**Provided passage:**
Selasa, 17 Mei 2011

The Star Online: World Updates

The Star Online: World Updates


Suicide bomber attacks security police in Kazakh city

Posted: 17 May 2011 06:13 AM PDT

ASTANA, Kazakhstan (Reuters) - A suicide bomber wounded two bystanders in the Kazakh city of Aktobe when he blew himself up inside the offices of the state security services on Tuesday, a spokesman for the prosecutor-general said.

The spokesman, Zhandos Umiraliyev, said the explosion was not a terrorist act. He identified the bomber as a 25-year-old member of a criminal group in the northwestern Kazakh city who was already under suspicion of other crimes.

"(Rakhimzhan) Makatov used a self-activated, low-powered explosive device," Umiraliyev told a news briefing. "As a result of the explosion, Makatov died at the scene. Two people in the vicinity received minor injuries."

The explosion was the first known suicide bombing in Kazakhstan. Central Asia's biggest economy, where 70 percent of the 16.4 million population are Muslim, has to date avoided the Islamist violence that has occurred in its ex-Soviet neighbours.

Authorities were quick to deny that the explosion was linked to terrorism. Asked whether the bombing was a terrorist act, Umiraliyev replied: "No".

**Task goal:** In the news report about the Aktobe bombing, how old was the bomber? These rows play no part in what follows.

**Data under study:**
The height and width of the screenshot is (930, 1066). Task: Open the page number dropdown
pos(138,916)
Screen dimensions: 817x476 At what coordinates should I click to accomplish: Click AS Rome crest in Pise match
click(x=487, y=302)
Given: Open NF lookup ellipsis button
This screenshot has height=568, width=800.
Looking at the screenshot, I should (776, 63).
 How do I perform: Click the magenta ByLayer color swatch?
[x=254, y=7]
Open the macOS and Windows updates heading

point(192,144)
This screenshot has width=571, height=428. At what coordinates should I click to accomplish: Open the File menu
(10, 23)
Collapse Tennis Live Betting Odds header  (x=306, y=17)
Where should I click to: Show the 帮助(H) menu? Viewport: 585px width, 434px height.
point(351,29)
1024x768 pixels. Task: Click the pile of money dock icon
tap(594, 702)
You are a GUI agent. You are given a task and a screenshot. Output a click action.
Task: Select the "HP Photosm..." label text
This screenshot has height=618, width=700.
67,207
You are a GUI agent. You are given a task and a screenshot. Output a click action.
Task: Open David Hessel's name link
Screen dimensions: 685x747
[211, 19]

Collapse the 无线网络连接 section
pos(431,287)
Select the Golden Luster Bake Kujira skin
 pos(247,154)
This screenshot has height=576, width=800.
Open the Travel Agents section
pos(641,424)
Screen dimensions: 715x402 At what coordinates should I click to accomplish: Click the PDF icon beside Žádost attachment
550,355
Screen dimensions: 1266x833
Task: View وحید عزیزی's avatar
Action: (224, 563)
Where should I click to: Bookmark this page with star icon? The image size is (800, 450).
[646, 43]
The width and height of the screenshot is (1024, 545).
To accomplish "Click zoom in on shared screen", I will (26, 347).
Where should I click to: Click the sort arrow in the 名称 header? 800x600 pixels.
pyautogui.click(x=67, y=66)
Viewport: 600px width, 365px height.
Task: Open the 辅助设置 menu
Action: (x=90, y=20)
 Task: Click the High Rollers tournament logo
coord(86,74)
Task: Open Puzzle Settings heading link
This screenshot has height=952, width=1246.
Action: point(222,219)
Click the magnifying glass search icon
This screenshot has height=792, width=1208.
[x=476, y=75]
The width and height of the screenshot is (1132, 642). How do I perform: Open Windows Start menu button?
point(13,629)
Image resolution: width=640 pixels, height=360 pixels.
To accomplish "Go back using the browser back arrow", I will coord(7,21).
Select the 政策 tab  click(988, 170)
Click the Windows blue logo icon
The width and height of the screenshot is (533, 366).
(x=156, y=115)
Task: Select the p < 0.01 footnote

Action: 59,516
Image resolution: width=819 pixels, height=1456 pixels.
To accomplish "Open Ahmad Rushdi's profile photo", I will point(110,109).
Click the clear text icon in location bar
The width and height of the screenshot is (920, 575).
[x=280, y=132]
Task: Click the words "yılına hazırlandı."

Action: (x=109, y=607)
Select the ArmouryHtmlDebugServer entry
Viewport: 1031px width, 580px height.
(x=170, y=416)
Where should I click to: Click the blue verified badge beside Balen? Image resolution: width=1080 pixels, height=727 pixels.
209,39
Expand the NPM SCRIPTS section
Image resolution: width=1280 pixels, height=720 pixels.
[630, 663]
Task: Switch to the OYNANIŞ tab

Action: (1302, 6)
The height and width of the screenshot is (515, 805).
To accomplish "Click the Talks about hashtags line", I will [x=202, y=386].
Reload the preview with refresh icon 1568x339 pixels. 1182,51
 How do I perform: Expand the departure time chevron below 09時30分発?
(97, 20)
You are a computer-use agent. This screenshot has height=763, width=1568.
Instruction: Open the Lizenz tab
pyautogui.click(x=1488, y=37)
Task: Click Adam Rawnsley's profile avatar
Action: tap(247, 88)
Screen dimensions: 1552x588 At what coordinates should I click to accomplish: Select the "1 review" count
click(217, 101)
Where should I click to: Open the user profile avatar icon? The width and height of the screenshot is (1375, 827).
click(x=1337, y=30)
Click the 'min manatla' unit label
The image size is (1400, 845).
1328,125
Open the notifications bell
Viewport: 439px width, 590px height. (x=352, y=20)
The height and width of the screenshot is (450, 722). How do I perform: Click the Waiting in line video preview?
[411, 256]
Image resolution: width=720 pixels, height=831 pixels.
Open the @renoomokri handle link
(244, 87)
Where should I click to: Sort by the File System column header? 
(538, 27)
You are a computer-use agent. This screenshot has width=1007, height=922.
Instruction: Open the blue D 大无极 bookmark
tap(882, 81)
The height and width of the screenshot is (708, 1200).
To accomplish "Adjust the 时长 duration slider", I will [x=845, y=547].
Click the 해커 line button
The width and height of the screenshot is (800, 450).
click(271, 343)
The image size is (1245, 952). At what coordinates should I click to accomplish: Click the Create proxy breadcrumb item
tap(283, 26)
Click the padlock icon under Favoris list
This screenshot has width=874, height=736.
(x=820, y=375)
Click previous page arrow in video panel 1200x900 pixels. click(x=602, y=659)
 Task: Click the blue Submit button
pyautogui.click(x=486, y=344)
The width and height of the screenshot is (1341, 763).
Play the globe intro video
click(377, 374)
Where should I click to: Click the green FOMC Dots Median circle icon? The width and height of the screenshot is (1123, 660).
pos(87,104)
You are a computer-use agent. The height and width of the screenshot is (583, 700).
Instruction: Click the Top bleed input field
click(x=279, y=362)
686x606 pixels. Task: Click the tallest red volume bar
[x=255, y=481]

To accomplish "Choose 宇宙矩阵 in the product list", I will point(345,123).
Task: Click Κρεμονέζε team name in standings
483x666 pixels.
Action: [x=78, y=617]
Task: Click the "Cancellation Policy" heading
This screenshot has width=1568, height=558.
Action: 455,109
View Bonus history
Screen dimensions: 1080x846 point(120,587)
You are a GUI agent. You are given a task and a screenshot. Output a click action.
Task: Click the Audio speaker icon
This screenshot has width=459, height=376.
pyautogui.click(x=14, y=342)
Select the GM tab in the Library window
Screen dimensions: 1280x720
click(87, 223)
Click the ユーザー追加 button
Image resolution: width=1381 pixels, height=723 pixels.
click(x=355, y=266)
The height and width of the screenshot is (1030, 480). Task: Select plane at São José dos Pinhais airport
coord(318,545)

**Result of this task:** He was 25 years old.